╔══

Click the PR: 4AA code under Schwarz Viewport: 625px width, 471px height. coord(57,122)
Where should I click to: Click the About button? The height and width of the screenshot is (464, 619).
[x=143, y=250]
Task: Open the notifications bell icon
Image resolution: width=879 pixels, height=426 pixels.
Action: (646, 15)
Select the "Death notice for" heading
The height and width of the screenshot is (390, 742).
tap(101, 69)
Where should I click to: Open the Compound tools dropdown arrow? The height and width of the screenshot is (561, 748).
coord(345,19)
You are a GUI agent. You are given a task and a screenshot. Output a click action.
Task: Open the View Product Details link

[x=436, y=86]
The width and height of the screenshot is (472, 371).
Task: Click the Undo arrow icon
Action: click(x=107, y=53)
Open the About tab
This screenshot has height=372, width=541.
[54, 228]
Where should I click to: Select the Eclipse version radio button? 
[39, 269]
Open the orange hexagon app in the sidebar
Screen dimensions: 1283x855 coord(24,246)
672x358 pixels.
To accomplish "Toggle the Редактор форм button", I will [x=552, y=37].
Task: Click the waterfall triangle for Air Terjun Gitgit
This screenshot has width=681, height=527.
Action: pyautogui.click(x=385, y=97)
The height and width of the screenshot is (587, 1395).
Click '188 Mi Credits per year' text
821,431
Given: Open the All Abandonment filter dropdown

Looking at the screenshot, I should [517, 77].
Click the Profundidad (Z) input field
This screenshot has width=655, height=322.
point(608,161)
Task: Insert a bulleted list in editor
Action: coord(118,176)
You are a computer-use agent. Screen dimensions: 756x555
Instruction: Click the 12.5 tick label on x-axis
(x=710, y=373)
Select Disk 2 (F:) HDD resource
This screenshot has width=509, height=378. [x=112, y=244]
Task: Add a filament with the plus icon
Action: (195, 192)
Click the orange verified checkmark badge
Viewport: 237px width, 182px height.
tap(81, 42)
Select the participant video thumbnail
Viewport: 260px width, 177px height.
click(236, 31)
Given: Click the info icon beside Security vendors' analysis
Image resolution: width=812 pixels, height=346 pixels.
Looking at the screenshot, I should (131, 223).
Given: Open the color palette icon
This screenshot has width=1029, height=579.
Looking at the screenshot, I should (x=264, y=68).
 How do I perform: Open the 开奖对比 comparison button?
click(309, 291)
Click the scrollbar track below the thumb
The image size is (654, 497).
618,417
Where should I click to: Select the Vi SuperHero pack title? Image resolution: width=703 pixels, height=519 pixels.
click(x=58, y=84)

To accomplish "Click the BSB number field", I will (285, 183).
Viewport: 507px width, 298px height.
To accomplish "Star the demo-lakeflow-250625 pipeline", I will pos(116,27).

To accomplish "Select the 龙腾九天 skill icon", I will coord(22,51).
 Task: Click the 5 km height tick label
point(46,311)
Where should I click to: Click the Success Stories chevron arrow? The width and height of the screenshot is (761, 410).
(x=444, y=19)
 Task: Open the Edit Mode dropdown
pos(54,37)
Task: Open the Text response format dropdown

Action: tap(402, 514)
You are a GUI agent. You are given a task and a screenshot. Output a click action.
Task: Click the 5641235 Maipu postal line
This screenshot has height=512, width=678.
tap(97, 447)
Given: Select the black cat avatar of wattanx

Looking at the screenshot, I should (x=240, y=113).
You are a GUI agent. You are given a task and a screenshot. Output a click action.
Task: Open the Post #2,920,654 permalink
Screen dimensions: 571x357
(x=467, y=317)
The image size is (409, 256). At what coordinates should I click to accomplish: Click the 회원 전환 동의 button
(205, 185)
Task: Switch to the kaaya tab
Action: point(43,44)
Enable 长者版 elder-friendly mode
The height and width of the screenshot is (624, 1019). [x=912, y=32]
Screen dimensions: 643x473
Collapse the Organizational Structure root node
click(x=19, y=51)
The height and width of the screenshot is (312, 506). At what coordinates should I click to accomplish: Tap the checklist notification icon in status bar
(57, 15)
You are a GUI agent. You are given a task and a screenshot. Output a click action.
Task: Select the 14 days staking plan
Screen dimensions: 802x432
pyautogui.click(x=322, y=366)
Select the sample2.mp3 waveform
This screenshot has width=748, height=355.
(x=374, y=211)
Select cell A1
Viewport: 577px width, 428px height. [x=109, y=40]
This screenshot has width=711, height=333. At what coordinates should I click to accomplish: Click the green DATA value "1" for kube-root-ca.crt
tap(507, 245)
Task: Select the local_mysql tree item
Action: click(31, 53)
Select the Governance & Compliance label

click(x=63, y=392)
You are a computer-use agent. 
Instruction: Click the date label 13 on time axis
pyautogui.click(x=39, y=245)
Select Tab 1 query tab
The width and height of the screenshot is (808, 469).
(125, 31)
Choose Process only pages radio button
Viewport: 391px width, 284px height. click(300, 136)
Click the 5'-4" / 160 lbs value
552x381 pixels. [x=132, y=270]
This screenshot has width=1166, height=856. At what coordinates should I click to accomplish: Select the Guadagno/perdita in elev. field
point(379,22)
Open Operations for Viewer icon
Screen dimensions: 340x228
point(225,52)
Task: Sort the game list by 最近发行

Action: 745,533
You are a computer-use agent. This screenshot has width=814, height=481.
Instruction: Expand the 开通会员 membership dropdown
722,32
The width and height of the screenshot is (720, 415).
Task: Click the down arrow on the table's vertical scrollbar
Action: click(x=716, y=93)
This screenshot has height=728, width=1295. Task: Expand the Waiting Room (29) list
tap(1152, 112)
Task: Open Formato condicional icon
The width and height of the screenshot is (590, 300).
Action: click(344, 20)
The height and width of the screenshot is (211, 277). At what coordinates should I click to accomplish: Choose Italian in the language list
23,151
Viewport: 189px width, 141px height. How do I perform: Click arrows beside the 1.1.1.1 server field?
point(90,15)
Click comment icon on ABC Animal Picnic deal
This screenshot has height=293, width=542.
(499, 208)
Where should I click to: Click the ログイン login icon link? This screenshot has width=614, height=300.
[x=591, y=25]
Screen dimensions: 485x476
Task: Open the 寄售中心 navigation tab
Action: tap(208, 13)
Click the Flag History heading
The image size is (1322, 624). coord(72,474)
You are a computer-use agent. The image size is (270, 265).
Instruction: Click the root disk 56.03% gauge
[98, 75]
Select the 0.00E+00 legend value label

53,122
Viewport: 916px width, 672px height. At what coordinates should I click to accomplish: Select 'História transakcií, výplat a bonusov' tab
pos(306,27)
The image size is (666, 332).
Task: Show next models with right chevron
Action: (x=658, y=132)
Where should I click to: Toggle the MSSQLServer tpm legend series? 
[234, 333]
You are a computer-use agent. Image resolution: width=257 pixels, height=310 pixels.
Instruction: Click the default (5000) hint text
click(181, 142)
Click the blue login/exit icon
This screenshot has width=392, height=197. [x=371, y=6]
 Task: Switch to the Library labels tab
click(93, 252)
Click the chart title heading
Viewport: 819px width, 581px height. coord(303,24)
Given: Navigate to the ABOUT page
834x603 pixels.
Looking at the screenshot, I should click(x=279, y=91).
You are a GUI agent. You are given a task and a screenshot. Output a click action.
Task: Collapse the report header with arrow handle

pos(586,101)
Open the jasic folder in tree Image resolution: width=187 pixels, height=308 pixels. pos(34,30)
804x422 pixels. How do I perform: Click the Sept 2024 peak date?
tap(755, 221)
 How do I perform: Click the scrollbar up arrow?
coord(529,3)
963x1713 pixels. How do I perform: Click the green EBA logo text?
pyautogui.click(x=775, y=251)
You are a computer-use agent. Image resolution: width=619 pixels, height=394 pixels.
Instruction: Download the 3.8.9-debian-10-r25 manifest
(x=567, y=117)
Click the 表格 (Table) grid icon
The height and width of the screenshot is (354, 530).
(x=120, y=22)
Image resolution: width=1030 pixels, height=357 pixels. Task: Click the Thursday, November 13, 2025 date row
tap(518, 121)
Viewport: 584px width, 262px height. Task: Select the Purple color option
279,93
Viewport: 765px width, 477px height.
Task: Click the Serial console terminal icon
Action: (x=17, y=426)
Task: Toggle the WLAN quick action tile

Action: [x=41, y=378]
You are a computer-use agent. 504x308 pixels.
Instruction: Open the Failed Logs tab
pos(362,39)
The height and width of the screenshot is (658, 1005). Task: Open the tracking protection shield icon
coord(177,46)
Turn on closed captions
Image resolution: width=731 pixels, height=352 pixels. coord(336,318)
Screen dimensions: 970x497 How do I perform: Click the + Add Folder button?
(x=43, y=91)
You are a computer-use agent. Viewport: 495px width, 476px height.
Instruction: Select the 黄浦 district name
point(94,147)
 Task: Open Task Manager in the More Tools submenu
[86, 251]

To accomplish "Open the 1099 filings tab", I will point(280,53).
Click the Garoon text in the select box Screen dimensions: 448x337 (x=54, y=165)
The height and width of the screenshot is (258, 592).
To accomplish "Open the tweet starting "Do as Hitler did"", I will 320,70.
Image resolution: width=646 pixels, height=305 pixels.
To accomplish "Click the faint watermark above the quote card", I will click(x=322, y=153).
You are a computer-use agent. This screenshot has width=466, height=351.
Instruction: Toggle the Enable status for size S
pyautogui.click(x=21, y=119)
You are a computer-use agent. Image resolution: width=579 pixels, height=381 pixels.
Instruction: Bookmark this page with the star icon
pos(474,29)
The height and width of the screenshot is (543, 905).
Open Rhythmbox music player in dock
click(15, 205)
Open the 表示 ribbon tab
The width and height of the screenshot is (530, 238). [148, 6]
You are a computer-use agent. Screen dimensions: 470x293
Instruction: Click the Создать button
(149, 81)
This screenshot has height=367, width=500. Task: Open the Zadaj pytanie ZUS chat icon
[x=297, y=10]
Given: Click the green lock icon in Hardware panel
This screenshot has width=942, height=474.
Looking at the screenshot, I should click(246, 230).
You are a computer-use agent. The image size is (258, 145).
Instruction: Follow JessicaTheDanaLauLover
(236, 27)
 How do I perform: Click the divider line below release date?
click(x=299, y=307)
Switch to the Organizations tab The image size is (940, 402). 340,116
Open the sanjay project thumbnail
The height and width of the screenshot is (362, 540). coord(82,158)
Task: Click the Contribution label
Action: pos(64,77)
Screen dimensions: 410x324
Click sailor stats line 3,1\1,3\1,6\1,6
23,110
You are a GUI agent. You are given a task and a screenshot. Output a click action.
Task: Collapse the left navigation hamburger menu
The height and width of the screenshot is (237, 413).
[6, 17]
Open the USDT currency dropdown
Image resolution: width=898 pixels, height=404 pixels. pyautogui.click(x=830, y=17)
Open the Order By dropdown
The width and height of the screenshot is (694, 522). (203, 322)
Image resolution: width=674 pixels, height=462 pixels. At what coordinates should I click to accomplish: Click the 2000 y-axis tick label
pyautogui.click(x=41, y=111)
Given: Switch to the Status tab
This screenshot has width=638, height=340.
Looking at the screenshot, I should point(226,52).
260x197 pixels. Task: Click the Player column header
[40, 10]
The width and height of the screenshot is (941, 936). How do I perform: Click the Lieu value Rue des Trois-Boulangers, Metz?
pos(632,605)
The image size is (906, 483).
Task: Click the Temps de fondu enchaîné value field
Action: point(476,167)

╚══

## Problem statement
In the records above, how many lines include "will"? Reply only with the number.

## Exercise response
7